> _Sayfa_
○ ○ ○
AVRUPA HAYALİ
John Nicholas Gray'in gözünden
John Nicholas Gray'in gözünden
Bu metin 10 Nisan 2004 yılında De Groene Amsterdammer’da Aart Brouwer
imzasıyla yayımlanmış Hollandaca söyleşi ve çeşitli İngilizce kaynaklar temel
alınarak 2006 Ocağında kaleme alınmıştır. Bir derlemedir. Üst ve alt başlıklar, fotoğraflar benim seçimimdir. 11
yıl sonra her şey daha açık seçik görünüyor değil mi?
Jeopolitik bir terim olarak Avrupa diye bir şey mevcut değildir.
Bugünün
küreselleşme çılgınlığı yirminci yüzyılda akıl almaz yıkımlara neden olmuş
komünizm ve diğer hareketler cinsinden
bir
aydınlanma çarpıtmasıdır.
islamik
terör (El Kaide'yi kastediyor) ilhamını Avrupa’dan almış tipik modern öncü bir harekettir.
Ülkenin iç
güvenliği uğruna hukuki haklarımız ve özgürlüğümüzden feragat etmemeliyiz.
Çünkü terörizmin amacı da budur.
Avrupa
hukuki haklar ve özgürlüklerden fire vermemelidir. Avrupa’nın olağanüstü gücü
belki de terörizme demokratik kalarak dayanabilmesidir.
Yukarıdaki sözlerin sahibi olan İngiliz felsefe profesörü John Nicholas
Gray bütün dünyanın yanı sıra Hollanda’daki aydınlar tarafından da yakından
takip edilen bir düşünürdür. Aşağıda Avrupa kimliği, aydınlanma, küreselleşme,
aşırı sağ ve terör gibi güncel dünya olayları üzerine olan düşüncelerinden bir
demeti bulacaksınız.
Avrupa nefsi müdafanın kendi başına bir varlık
sürdürmenin ilk koşulu olduğunu unutmamalıdır. Biz şimdi bizi hırpalayan ve
istenmeyen bir duruma sürüklendik. Amerikalılarla birlikte dünyaya karşı nüfuz
şavaşı açtık, ama işin emeğini ve kârını Irak’ta gördüğümüz gibi parterimiz
üstlendi. Avrupa Balkanlardaki sorunları tek başına halledemeyeceğini de
göstermişti. Daha da kötüsü, İkinci Dünya savaşı sonrasında Avrupa birlik
olarak tek bir başarılı etkinlik sergileyememiştir.
○ ○ ○
> _Veri Bölümü_
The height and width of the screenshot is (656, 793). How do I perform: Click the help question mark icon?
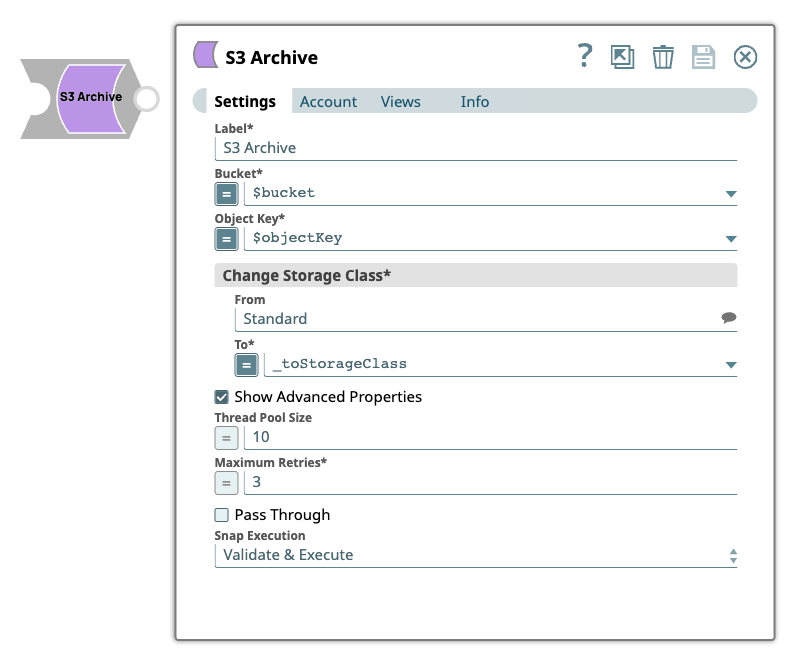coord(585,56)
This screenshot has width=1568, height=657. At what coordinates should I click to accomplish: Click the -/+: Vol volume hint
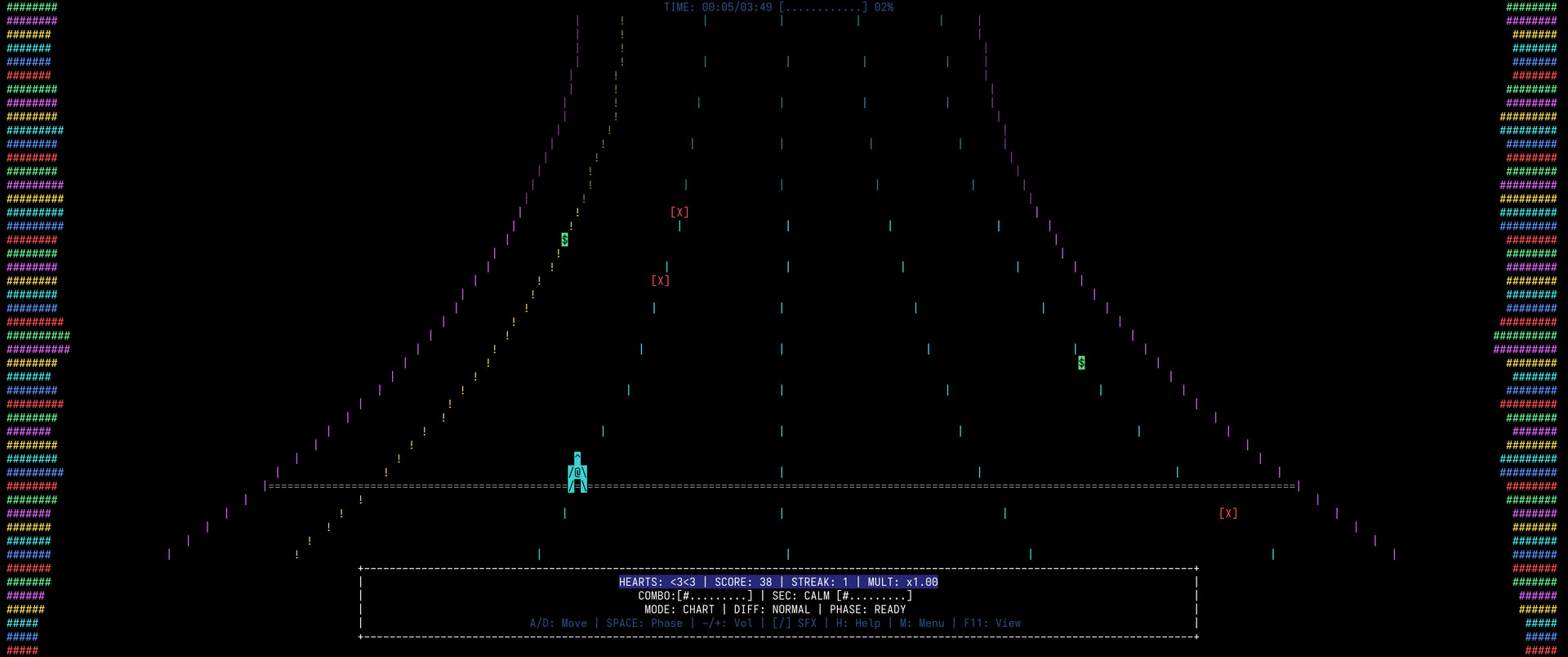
○ ○ ○
> _Yapılacak İş_
Sayfada John Nicholas Gray'in mesleği ne olarak tanıtılıyor?

> _Çözüm_
İngiliz felsefe profesörü olarak tanıtılıyor.